Texte fourni |
━━━━━━━━━━━━━━━━
Le scandale qui secoue la politique argentine depuis une semaine, celui des violences présumées de l’ex-président Alberto Fernandez (2019-2023) sur son ex-conjointe, a franchi un cap mercredi, avec la réquisition d’inculper l’ex-chef de l’Etat pour coups et blessures avec circonstances aggravantes.
Le réquisitoire du parquet fédéral fait suite à une plainte déposée la semaine dernière par Fabiola Yañez, 43 ans, contre M. Fernandez, 65 ans, avec lequel elle a vécu une dizaine d’années. Depuis la plainte, M. Fernandez fait déjà l’objet d’une interdiction de sortie d’Argentine et d’entrer en contact avec la plaignante.
Dans son ordonnance, à laquelle l’AFP a eu accès, le procureur Ramiro Gonzalez considère que les faits “pourraient tomber sous le coup des délits de blessures légères et graves, doublement aggravées, et de menaces coercitives”.
Dans son ordonnance, il demande notamment l’audition de membres du personnel de la présidence – entre autres le médecin, l’intendant, la secrétaire particulière de M. Fernandez -, les registres d’entrées et sorties, des vidéos et le dossier médical de Fabiola Yañez.
La réquisition d’inculpation requiert techniquement la signature du juge en charge de l’affaire, mais “il est très peu probable”, et rare, que le juge ne la ratifie pas, a indiqué à l’AFP une source proche du dossier.
“Relation de pouvoir asymétrique”
Dans son argumentaire, le parquet relève “un contexte de violence de genre reposant sur une relation de pouvoir asymétrique et inégale qui s’est développée au fil du temps” et qui a été “accentuée exponentiellement par l’élection de Fernandez” à la présidence en 2019.
L’hypothèse du parquet est que, dans ce contexte, Alberto Fernandez a eu “des comportements pénalement répréhensibles”.
Mardi, l’ex-Première dame avait été entendue dans le cadre de sa plainte, par un magistrat de Buenos Aires via visioconférence depuis le consulat argentin à Madrid, où elle réside désormais avec le fils qu’elle a eu en 2022 avec M. Fernandez.
━━━━━━━━━━━━━━━━
Description de l'exercice |
D'après le texte fourni, dans quelle ville Fabiola Yañez réside-t-elle désormais ? Les lignes qui suivent ne servent pas à cet exercice.
━━━━━━━━━━━━━━━━
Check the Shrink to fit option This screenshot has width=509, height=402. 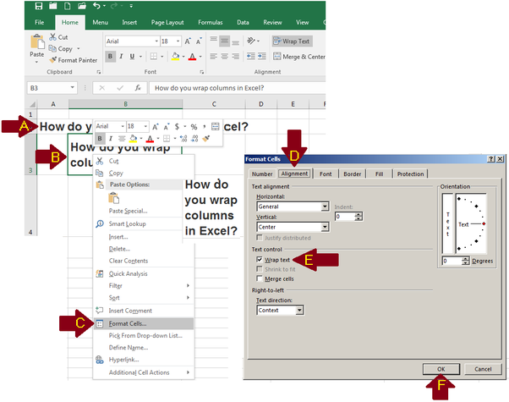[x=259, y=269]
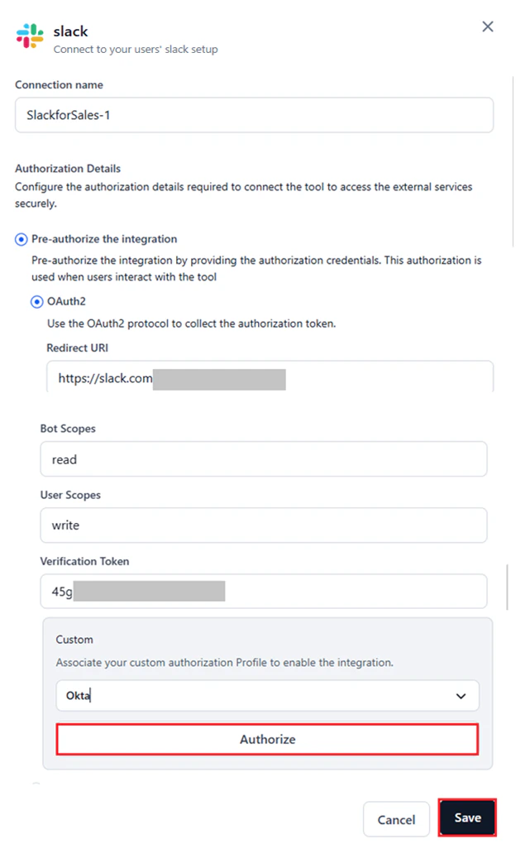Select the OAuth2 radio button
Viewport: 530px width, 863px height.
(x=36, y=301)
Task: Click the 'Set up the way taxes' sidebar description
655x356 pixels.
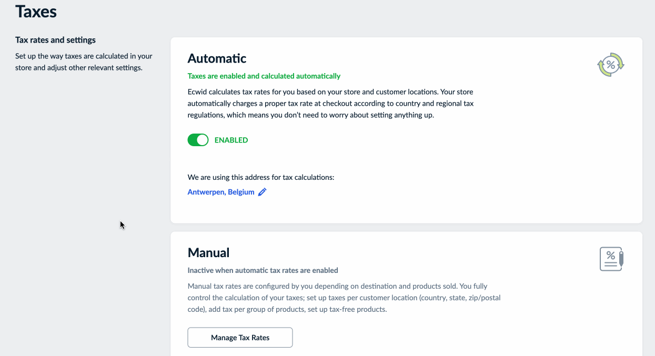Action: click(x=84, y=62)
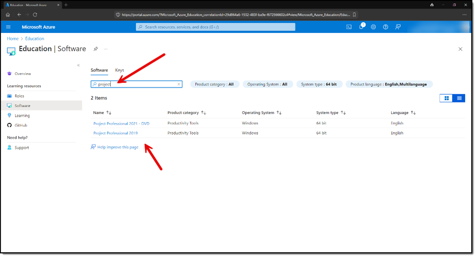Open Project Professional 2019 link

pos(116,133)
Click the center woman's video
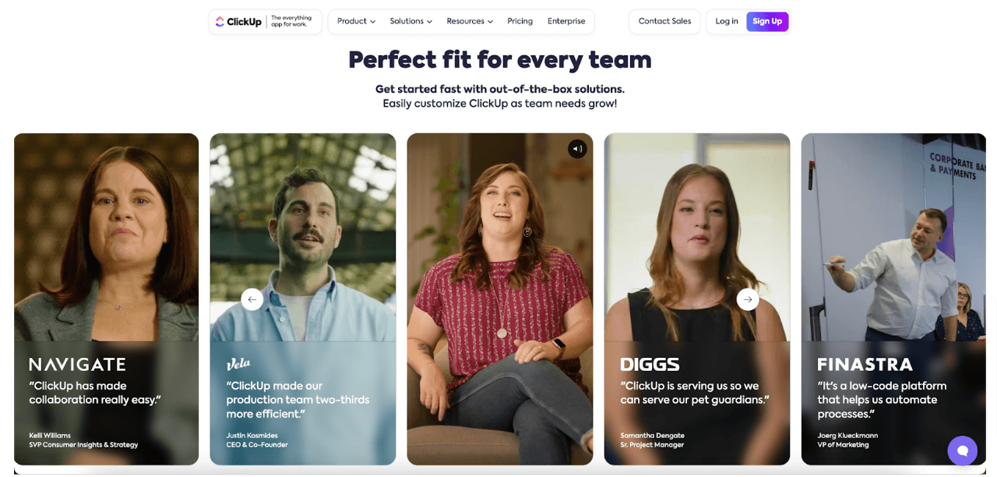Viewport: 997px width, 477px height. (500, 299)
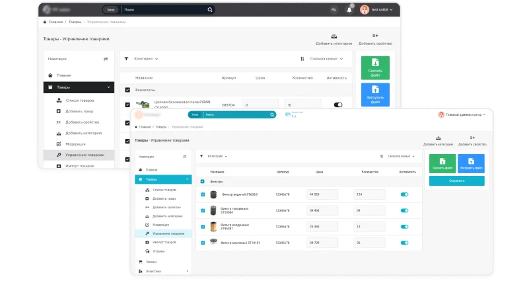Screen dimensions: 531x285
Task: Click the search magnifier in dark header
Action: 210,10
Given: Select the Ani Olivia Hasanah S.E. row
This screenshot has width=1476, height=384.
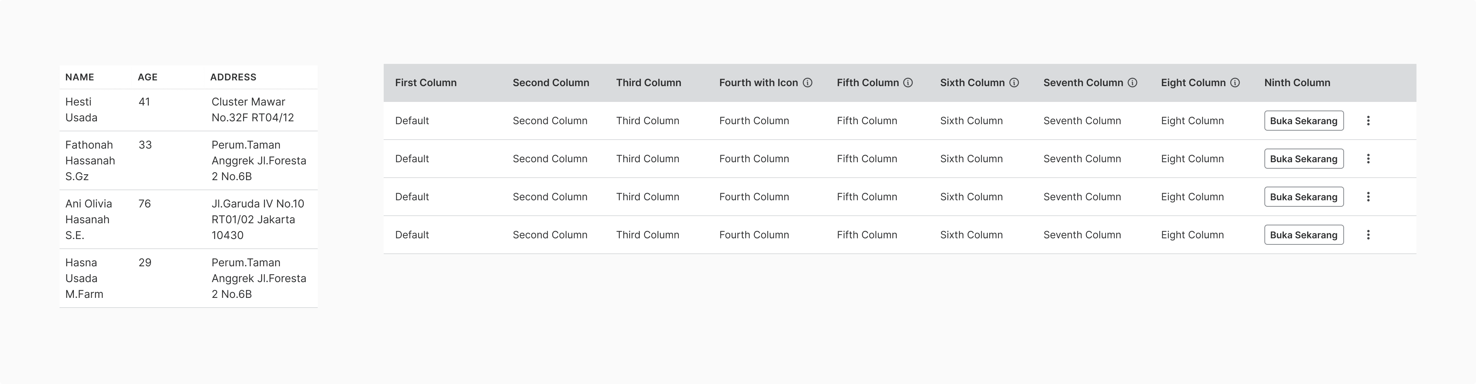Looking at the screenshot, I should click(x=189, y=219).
━━━━━━━━━━━━━━━━
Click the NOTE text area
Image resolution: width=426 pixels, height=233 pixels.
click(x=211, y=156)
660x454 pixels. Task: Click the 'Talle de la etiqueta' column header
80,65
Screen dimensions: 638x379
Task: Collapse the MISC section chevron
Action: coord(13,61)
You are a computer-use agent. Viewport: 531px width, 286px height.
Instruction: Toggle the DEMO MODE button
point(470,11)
━━━━━━━━━━━━━━━━
Réponse attendue |
À Madrid.